Korean Air vows to reduce cosmic radiation exposure for aircrews
South Korea’s biggest air carrier, Korean Air, has reportedly vowed to reduce cosmic radiation for its aircrews. The move came after several members of the airline’s flight crew developed leukemia.
Korean Air’s labor union and management held talks in June 2021 about cosmic radiation and problems it causes, the insider sources familiar with the matter told the Korean Bizwire on July 4, 2021.
Following talks with labor unions about the dangers of cosmic radiation exposure, Korean Air said it would start a new program that would automatically calculate crew members’ radiation exposure and switch flight schedules accordingly to reduce the cosmic radiation exposure.
What is cosmic radiation?
Cosmic radiation is one of the natural forms of radiation. It is generated by either the explosion of supernovas in the distant universe or by the sun.

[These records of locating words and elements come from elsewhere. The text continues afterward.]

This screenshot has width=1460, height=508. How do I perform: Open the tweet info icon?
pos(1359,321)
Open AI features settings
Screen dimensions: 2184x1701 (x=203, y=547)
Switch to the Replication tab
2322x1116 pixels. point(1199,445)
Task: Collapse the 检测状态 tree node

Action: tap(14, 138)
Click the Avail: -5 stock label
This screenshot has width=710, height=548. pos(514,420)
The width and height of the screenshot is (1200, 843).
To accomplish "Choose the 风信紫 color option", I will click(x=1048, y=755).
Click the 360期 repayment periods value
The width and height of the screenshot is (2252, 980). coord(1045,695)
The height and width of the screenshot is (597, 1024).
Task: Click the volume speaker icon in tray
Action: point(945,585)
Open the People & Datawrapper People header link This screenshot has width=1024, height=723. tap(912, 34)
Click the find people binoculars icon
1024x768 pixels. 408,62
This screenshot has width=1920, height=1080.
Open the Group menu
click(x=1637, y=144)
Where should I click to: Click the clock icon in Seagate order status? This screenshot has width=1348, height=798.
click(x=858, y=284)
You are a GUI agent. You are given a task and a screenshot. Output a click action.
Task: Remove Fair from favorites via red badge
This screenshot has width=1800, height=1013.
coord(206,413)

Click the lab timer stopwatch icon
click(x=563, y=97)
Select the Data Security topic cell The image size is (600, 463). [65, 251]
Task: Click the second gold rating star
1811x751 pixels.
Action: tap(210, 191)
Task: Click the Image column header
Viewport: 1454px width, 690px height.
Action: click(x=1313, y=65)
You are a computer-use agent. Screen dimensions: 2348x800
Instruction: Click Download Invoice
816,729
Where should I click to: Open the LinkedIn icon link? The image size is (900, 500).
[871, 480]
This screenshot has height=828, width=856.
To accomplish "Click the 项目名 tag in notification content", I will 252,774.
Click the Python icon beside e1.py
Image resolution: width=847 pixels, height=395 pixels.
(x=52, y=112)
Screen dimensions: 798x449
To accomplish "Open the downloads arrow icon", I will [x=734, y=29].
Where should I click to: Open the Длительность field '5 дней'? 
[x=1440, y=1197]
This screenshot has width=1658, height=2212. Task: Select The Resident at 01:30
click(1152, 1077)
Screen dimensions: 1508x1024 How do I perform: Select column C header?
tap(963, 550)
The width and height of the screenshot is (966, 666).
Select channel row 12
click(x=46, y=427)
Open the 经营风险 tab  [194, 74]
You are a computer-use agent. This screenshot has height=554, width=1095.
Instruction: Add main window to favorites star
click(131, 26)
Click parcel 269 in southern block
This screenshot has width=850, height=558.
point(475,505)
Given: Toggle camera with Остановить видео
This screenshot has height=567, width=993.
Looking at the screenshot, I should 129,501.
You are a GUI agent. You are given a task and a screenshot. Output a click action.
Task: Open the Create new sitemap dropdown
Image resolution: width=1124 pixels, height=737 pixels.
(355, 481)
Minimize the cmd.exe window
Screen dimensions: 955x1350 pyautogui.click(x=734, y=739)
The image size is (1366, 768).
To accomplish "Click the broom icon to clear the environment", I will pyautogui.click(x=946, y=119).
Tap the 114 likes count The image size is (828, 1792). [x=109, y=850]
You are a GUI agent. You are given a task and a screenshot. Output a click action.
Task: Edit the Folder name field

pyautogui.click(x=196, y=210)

During air travel, the amount of cosmic radiation passengers or flight crew are exposed to can differ depending on the latitude and altitude of the flight, the timing of the flight, and the amount of solar radiation due to solar activity. According to Korean Air, the amount of cosmic radiation exposure during short and long-haul flights is known to be around 0.001 - 0.003 mSv and 0.004 - 0.005 mSv per hour, respectively.
People working in air transport were found to have “statistically significant higher ratios of other, ill-defined cancer incidence compared to their respective reference groups”, according to the Cancer Incidence Among Air Transportation Industry Workers Using the National Cohort Study of Korea by Wanhyung Lee, Mo-Yeol Kang, and Jin-Ha Yong in August 2019.
AeroTime News reached out to Korean Air for comment and did not receive a response at the time of publication.